Il faut vraiment sensibiliser les forces de l’ordre, car leur comportement n’est pas en adéquation avec la réglementation actuelle. Mais je sais bien que cette question ne peut pas être résolue dans un cadre législatif. Si j’ai présenté cet amendement d’appel, c’est bien pour vous sensibiliser sur ce point. Je retire l’amendement.

L’amendement est retiré.

La Commission en vient à l’amendement CL347 de M. Guillaume Gouffier-Cha.

M. Guillaume Gouffier-Cha. Les violences au sein du couple sont une réalité massive de notre pays. En 2016, 123 femmes ont été tuées par leur partenaire ou ex-partenaire. Chaque année, 225 000 femmes sont victimes de violences physiques ou sexuelles commises par leur partenaire ou ex-partenaire.

Le présent amendement, issu de la recommandation n° 7 du rapport de la Délégation aux droits des femmes et à l’égalité des chances entre les hommes et les femmes, vise à inscrire dans le code civil une définition claire des violences au sein du couple en s’inspirant de celle de la convention du Conseil de l'Europe sur la prévention et la lutte contre la violence à égard des femmes et la violence domestique du 11 mai 2011, dite « convention d’Istanbul ». Cela faciliterait le travail des magistrats, notamment des juges aux affaires familiales qui doivent tenir compte de ce type de violence dans leurs décisions.

Mme Laetitia Avia, rapporteure.
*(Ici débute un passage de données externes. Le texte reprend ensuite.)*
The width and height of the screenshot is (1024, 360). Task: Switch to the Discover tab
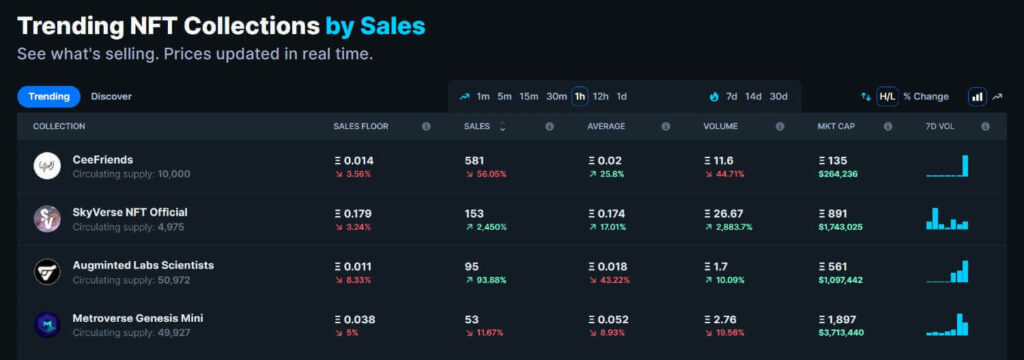111,97
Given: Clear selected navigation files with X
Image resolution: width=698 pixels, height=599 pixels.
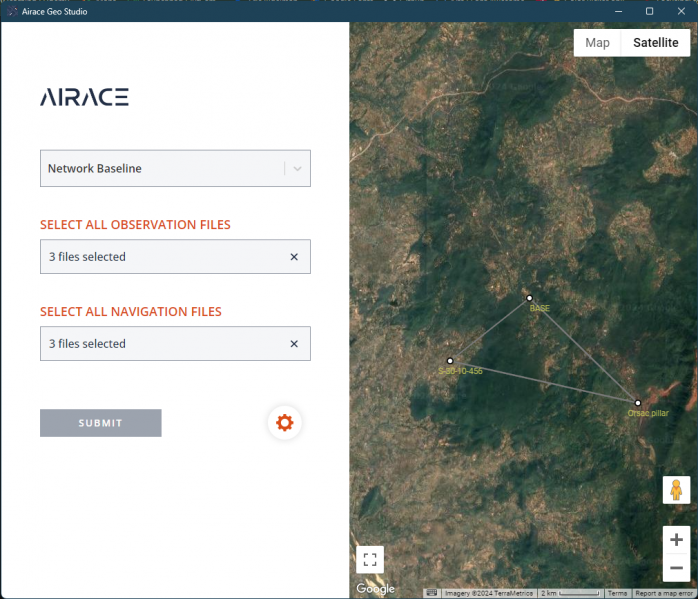Looking at the screenshot, I should [x=294, y=344].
Je comprends et partage votre objectif. Cela dit, je pense que la définition actuelle de la violence en droit civil répond à vos préoccupations.

La violence, au sens du droit civil, est « l’acte délibéré ou non provoquant chez celui qui en est la victime un trouble physique ou moral comportant des conséquences dommageables pour sa personne ou pour ses biens ». Je ne pense pas qu’il soit opportun de faire évoluer cette définition.
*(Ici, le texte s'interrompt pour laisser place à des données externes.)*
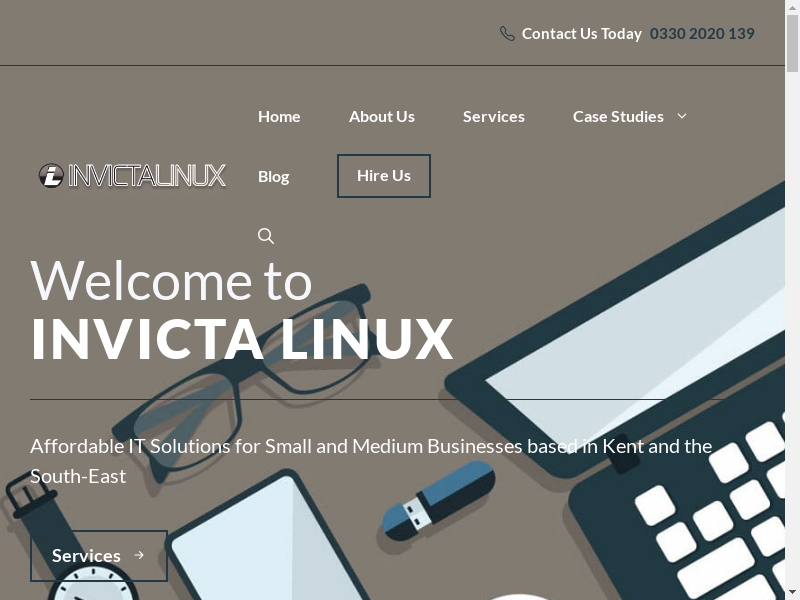Click the arrow inside the hero Services button
Image resolution: width=800 pixels, height=600 pixels.
pyautogui.click(x=139, y=555)
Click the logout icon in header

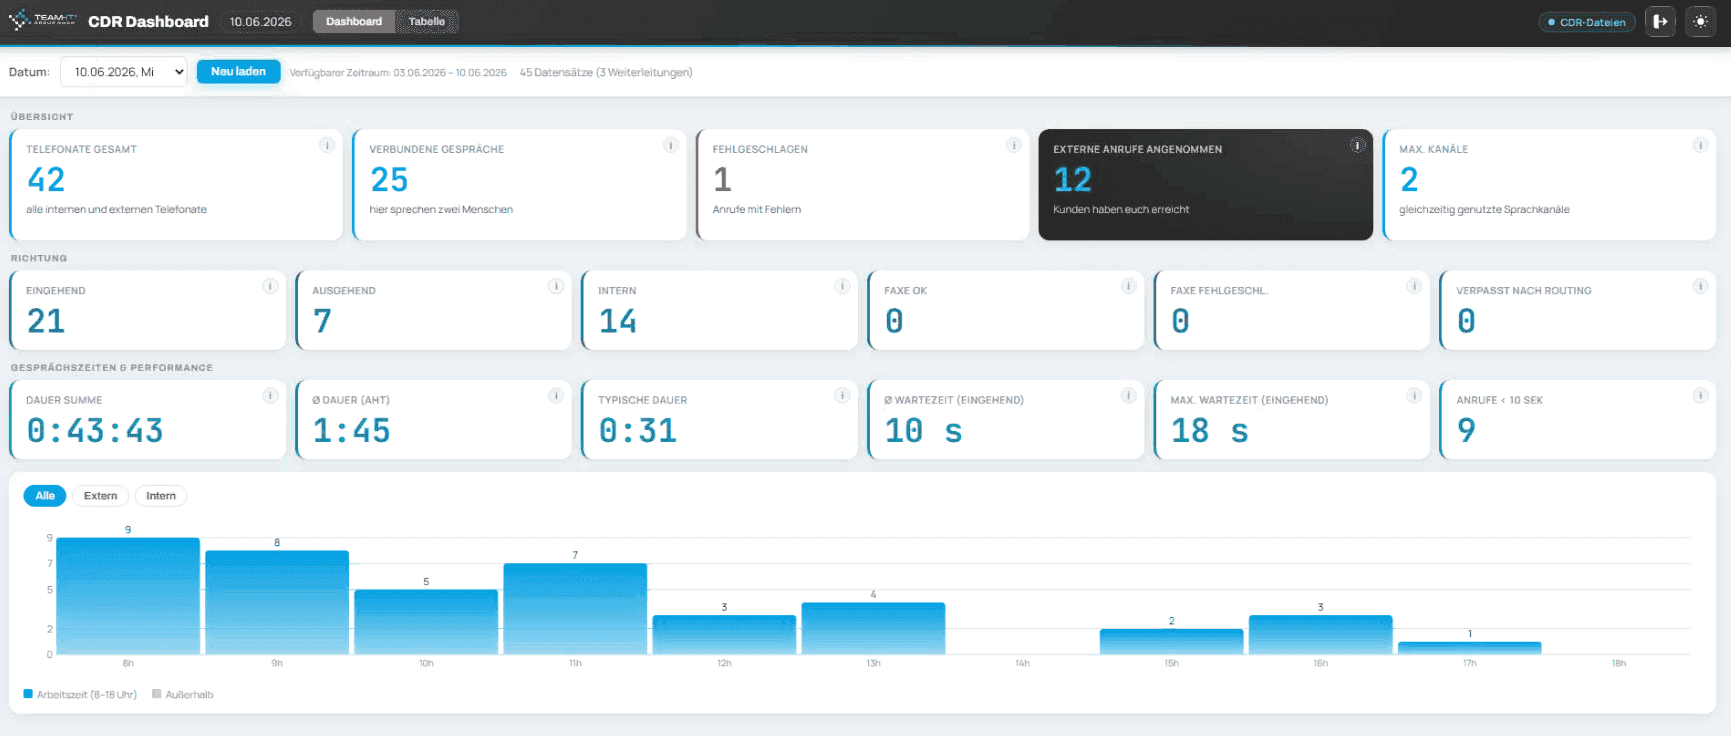(1660, 21)
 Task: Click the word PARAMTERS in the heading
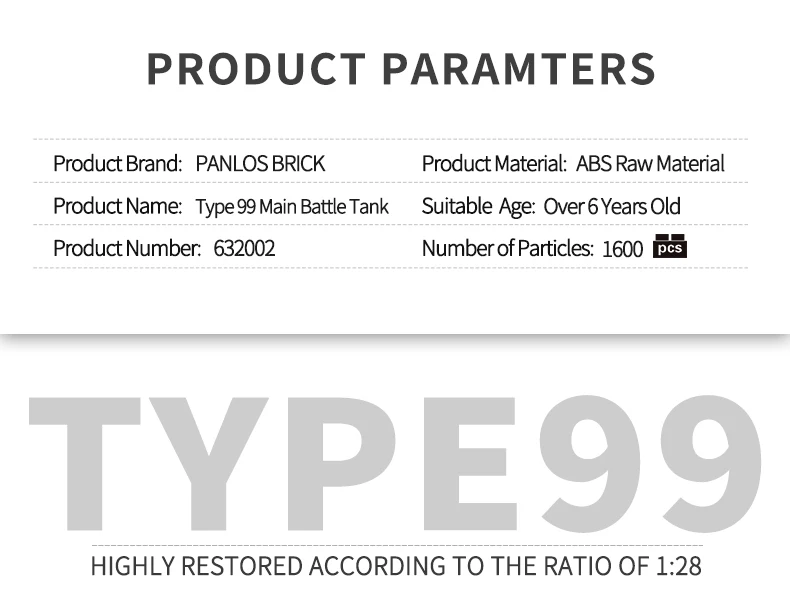coord(519,69)
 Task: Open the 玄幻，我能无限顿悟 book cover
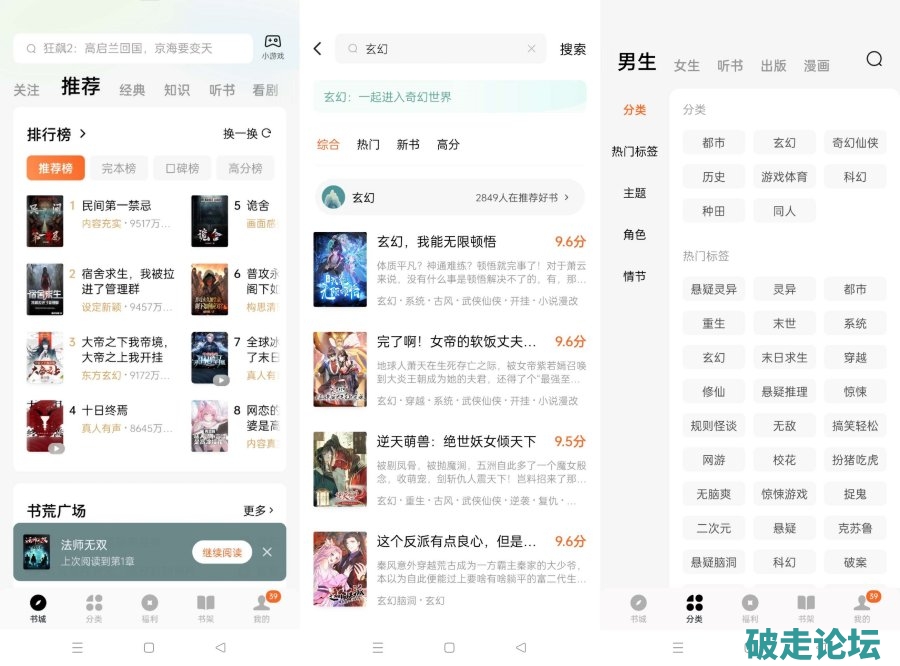click(340, 270)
Mme Nicole Belloubet, garde des Sceaux, ministre de la Justice. Même avis. Je pense que la définition à laquelle vient de faire référence Mme Avia est plus pertinente qu’une énumération qui, par définition, omet toujours un certain nombre de données.

La Commission rejette l’amendement.

Elle étudie ensuite l’amendement CL169 de M. Dimitri Houbron.
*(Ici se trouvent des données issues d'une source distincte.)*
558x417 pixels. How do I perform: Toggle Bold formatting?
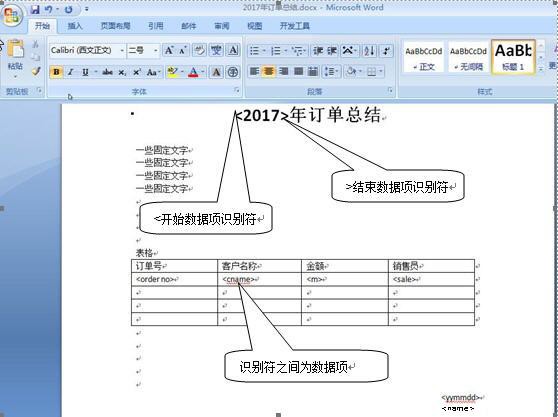tap(56, 72)
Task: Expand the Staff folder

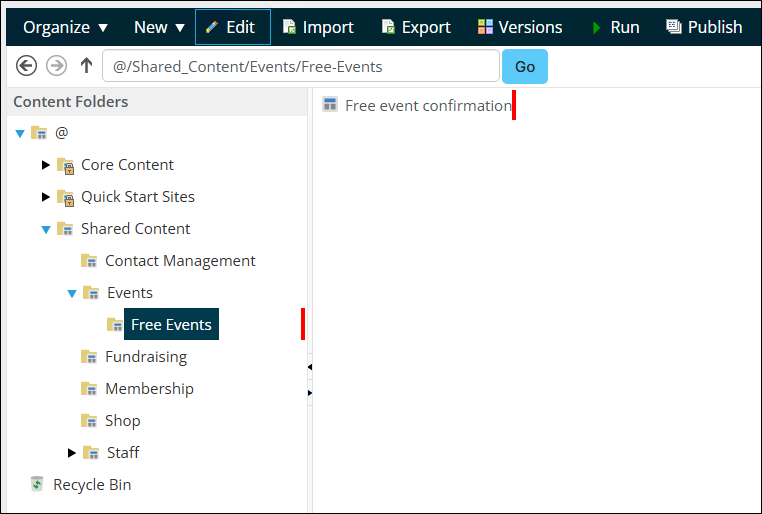Action: (x=71, y=453)

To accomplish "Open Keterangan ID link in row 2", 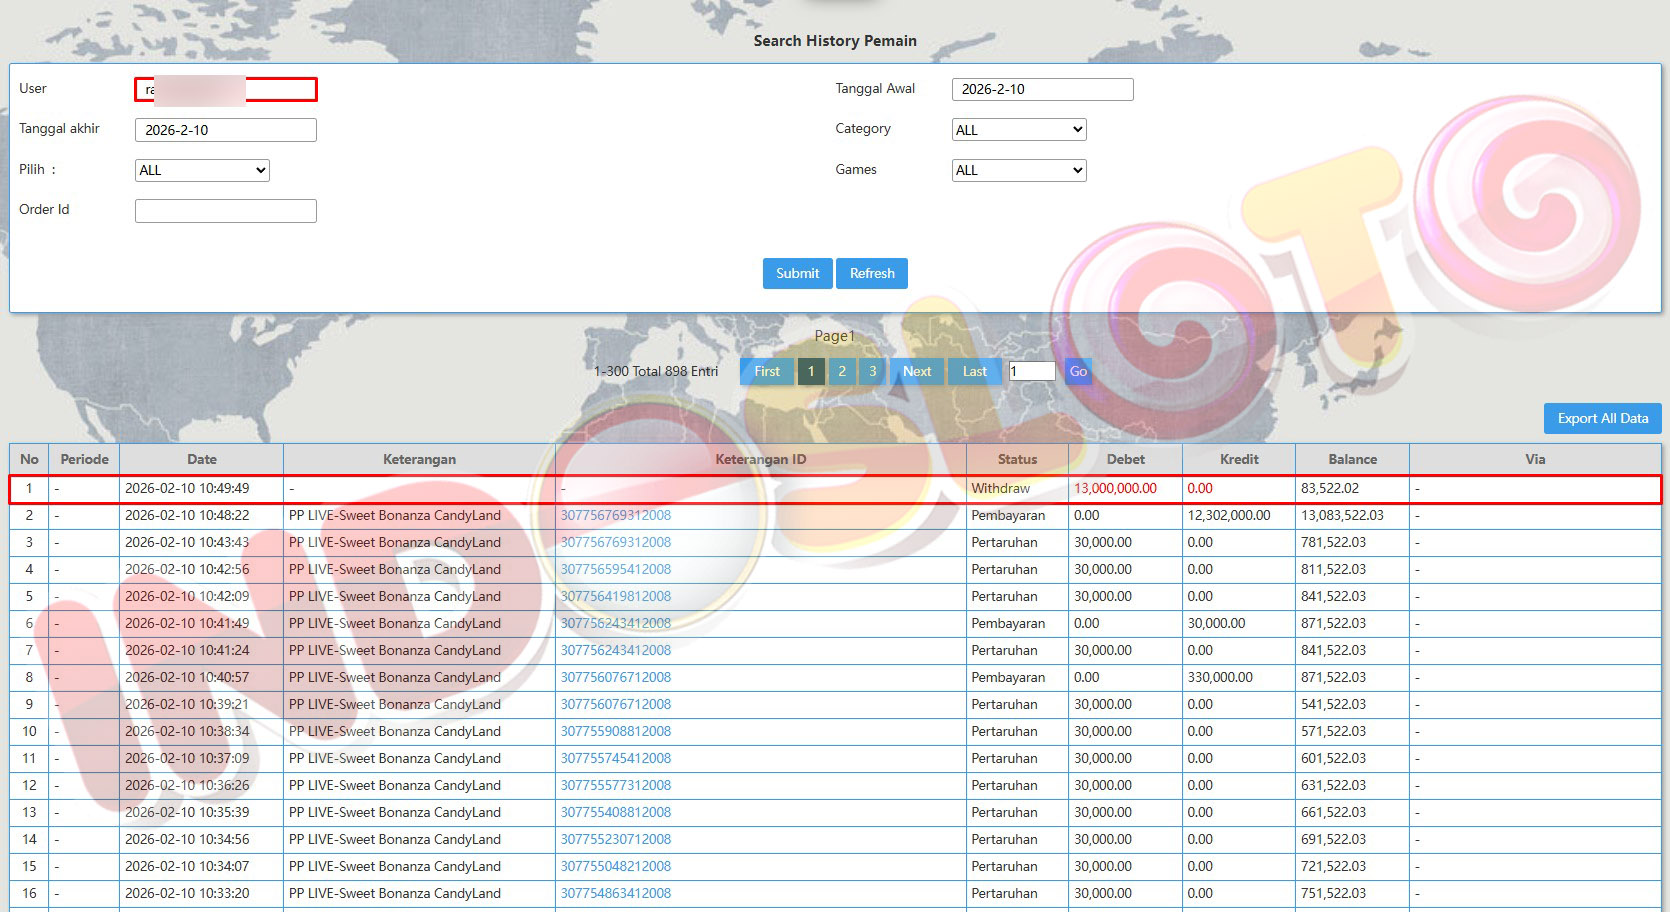I will (615, 516).
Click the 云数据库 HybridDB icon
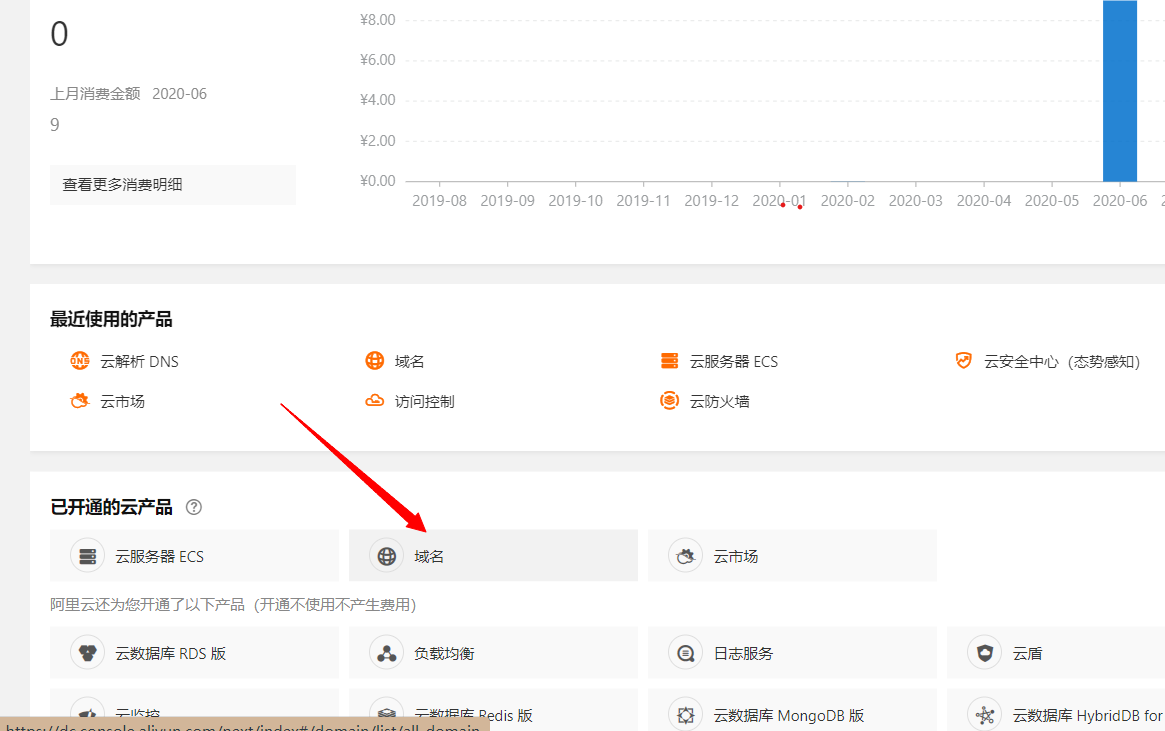Screen dimensions: 1165x731 click(x=984, y=715)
M. Dimitri Houbron. Il s’agit de l’amendement que je viens de défendre par erreur à l’instant… L’ordonnance de protection doit être délivrée dans les meilleurs délais. Or, ce délai est parfois très long. Au vu de l’urgence de la situation, nous proposons de le fixer à soixante-douze heures, ce qui nous paraît raisonnable.

Mme Laetitia Avia, rapporteure. Si nous partageons une fois de plus votre objectif, votre proposition de substituer aux mots « dans les meilleurs délais » une contrainte de soixante-douze heures risque d’être contre-productive. En effet, si jamais ce délai n’est pas respecté, cela aboutira à la nullité de la procédure. Je ne pense pas que ce soit votre objectif initial. Je suis donc défavorable à cet amendement.

Mme Nicole Belloubet, garde des Sceaux, ministre de la Justice. Même avis. D’ores et déjà, les juges peuvent, en fonction des situations d’urgence, délivrer des ordonnances de protection dans des délais inférieurs à soixante-douze heures. J’ajoute que je ne suis pas non plus favorable à un délai impératif.

Je vous informe que les services de la Chancellerie procèdent actuellement à une étude sur les décisions d’ordonnance de protection qui ont été délivrées en 2016. Cela permettra d’affiner les actions du Gouvernement en matière de lutte contre les violences conjugales.

M. Dimitri Houbron. Votre réponse me surprend un peu, puisque le juge des libertés et de la détention (JLD) est tenu, pour des cas très complexes et ayant trait à la privation de liberté, de se prononcer en général sous quarante-huit heures. Il ne me semblait pas que ce délai de soixante-douze heures soit trop court pour prendre une décision d’ordonnance de protection, sachant que si le magistrat ne répond pas dans le délai, on encourt à mon sens un déni de justice et non la nullité de la procédure. Mais je peux comprendre que vous ne soyez pas d’accord sur ce point.

La Commission rejette l’amendement.

Puis elle est saisie de l’amendement CL170 de M. Dimitri Houbron.

M. Dimitri Houbron. Le dispositif « Téléphone grave danger » a été généralisé au mois d’avril 2013 afin de développer une réponse harmonisée aux violences conjugales sur l’ensemble du territoire. Il a ensuite été consacré dans la loi du 4 août 2014 sur l’égalité réelle entre les femmes et les hommes. Depuis, 600 victimes ont pu être accompagnées par des associations ou des centres d’information sur les droits des femmes et des familles. En 2016, la société de téléassistance a sollicité à 222 reprises les forces de l’ordre à la suite des alertes déclenchées par les bénéficiaires. Trente-six interpellations ont eu lieu.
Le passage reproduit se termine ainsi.